> REQUIREMENT:
Make a tally of the lines in the records that include the string "computer", and give only that number.

=-=-=

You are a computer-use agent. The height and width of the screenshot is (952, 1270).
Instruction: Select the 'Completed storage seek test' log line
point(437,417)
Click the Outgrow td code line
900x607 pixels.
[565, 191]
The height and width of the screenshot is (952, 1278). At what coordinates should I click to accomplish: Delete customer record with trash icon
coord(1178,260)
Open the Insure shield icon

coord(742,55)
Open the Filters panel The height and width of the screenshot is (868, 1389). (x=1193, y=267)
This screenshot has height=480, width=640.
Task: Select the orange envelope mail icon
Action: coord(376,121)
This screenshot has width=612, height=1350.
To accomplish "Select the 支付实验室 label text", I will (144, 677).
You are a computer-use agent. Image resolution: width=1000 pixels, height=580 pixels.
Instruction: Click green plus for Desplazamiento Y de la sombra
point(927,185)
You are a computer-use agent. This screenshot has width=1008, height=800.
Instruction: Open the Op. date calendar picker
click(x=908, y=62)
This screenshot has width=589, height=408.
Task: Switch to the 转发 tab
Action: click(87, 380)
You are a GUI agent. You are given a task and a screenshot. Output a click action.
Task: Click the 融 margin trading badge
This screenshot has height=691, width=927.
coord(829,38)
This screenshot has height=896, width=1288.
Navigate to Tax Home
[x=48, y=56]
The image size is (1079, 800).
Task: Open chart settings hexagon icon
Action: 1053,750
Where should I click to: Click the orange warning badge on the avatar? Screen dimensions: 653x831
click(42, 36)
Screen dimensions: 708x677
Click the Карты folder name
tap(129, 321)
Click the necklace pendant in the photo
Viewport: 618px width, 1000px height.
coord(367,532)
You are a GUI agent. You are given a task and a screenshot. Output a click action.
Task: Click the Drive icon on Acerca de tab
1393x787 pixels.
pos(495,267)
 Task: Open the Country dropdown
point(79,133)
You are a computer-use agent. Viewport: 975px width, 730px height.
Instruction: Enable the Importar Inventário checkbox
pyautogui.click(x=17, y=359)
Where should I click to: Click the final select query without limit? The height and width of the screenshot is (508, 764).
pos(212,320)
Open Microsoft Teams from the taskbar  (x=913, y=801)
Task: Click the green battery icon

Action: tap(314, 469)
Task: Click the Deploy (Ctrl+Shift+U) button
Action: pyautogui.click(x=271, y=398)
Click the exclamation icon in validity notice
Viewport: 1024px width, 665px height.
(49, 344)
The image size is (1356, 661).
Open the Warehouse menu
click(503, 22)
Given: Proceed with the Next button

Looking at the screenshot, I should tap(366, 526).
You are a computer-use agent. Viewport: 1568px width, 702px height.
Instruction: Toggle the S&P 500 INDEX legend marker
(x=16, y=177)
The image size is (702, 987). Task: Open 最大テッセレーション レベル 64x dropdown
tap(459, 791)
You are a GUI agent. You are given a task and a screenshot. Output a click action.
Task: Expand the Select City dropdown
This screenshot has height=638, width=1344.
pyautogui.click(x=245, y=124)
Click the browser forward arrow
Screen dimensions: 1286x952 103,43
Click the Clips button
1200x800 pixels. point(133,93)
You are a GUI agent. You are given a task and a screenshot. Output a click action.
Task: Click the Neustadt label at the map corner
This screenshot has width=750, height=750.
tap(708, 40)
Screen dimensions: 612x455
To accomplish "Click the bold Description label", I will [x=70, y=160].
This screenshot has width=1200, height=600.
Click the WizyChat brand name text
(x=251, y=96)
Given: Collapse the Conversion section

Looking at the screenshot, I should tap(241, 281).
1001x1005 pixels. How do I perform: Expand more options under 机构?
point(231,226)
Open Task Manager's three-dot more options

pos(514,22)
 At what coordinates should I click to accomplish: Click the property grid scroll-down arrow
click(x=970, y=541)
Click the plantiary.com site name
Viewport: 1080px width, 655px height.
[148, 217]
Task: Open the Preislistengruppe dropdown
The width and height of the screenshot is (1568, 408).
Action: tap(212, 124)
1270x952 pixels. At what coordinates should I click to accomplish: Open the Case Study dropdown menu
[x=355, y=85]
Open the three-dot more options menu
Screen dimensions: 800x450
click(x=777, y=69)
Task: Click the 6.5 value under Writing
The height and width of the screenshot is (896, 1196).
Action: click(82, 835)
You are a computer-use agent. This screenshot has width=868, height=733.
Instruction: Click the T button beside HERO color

=-=-=

> TASK ANSWER:
6